The film also connects African Americans in the equine industry with Fortune. As the editor of The New York Age, Fortune chronicled Isaac Burns Murphy, known as the “Crown Prince of Jockeys” who was born into slavery in 1861 and became the wealthiest athlete of his time, winning the Kentucky Derby three times.
The onscreen trio in “Racing for Freedom” includes Ronald Tanner, an award-winning jockey, clocker Gatha “Gates” Artis and track worker Rodney Noel, who during his career chauffeured baseball great Jackie Robinson and entertainment luminaries and was the first black teller at Monmouth Park.
Encouraged by his uncles who thought he had the makings of a jockey, Tanner went to the New York Racing Association school on a black-owned horse farm and got a job training horses at Belmont Park for the Vanderbilt family. That led to Saratoga, where he met and became employed by the DuPonts. Originally from Pittsburgh and currently residing in Long Branch, Tanner’s first encounter with racial prejudice and Jim Crow laws was in 1963 at Pimlico Racetrack in Maryland, where accommodations were separate for blacks and whites.

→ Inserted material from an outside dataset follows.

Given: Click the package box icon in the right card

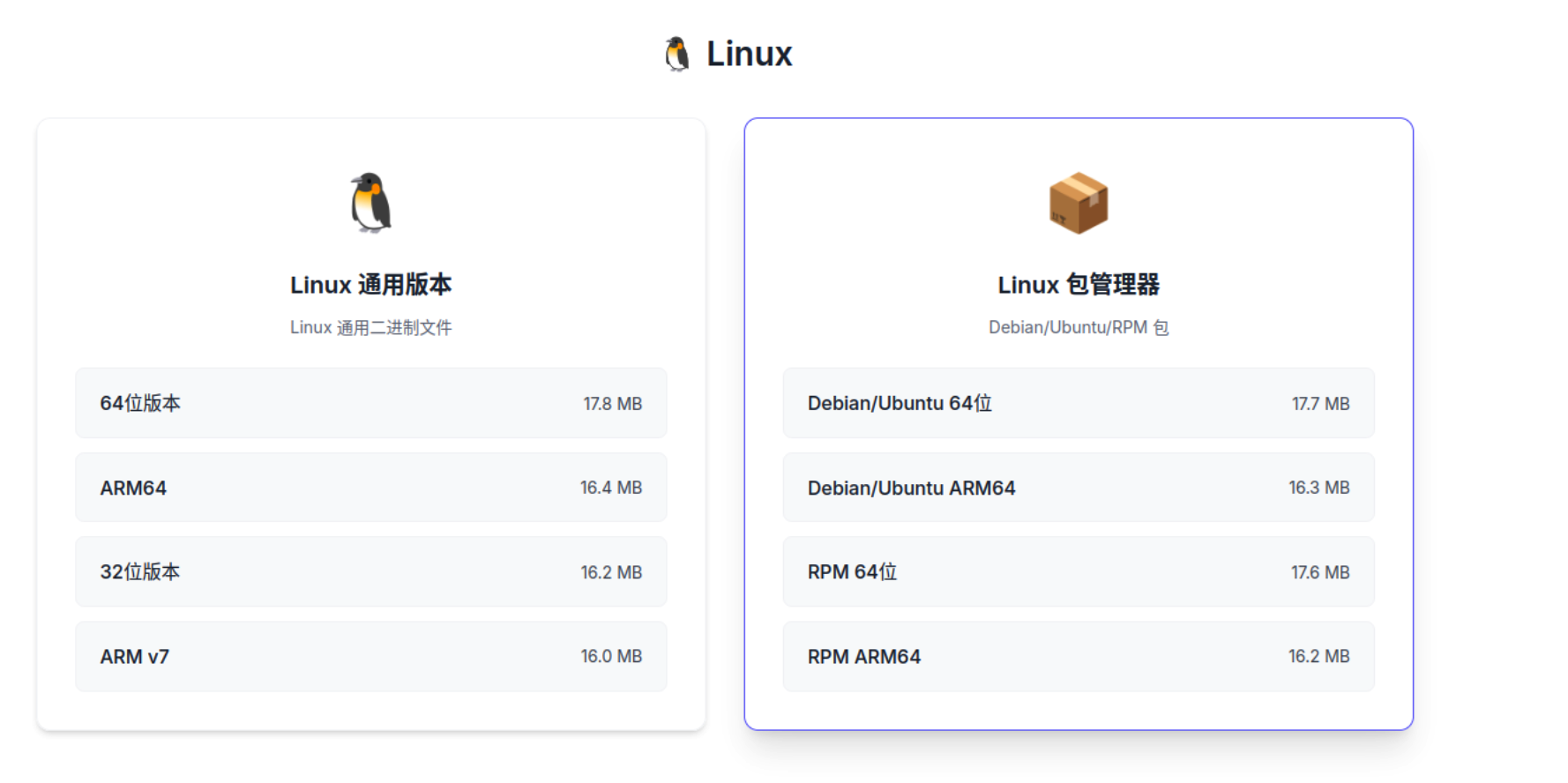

“It was a rude awakening,” Tanner said. “In Tennessee, we couldn’t get off the van to go into a restaurant. A white guy had to get our food. At the fairgrounds, the cafeteria was split into white and black.”
According to Equibase.com, an equine industry data site, Tanner’s career earnings totaled $853,594 in 1,261 starts. He came in first 123 times, second 125 times, and third 122 times.
Racing from 1976 through
1996, Tanner’s best year
was 1978, when his wins
With over 30 years in horse racing, mostly at Monmouth Park, Artis, a Philadelphia native, studied, analyzed and timed racehorses with a knack for spotting winners. Representing thoroughbred buyers at horse sales, his clients included basketball great Bob Hurley and Japanese buyers.
“I wanted to escape the violence in Philly,” Artis tells interviewer Karen Brittingham-Edmond on the video. “At 16, I took a trip to the country and decided there was something better.” In addition to legions following his data in the Daily Racing Form, Artis is credited with moving stats from pencil and paper to computer. Despite skepticism among racetrack denizens, he got started entering data on a portable Macintosh Plus.
“It was my highlight in the industry,” said Artis, who in the video discusses how by the 1970s, the equine industry became a place African Americans could find success.
“People were starting to notice blacks, including horse owners, were doing well,” Artis recalled. “Others in the industry began raising non-specific charges and used them to ban blacks from the track for months, years or life.” The men noted that track jobs that were once exclusively held by blacks are now largely filled by Hispanics.
Lincroft resident Karen Brittingham-Edmond, who studies the area’s black history, discovered through her family’s historians that her enslaved ancestors once inhabited the area. Additionally, her great-grandfather, born a slave, became a popular and successful harness racer in Maryland and Delaware. Another branch of her family tree raised thoroughbred horses. While studying psychology and political science at Brookdale Community College, Brittingham-Edmond took a job at Monmouth Park.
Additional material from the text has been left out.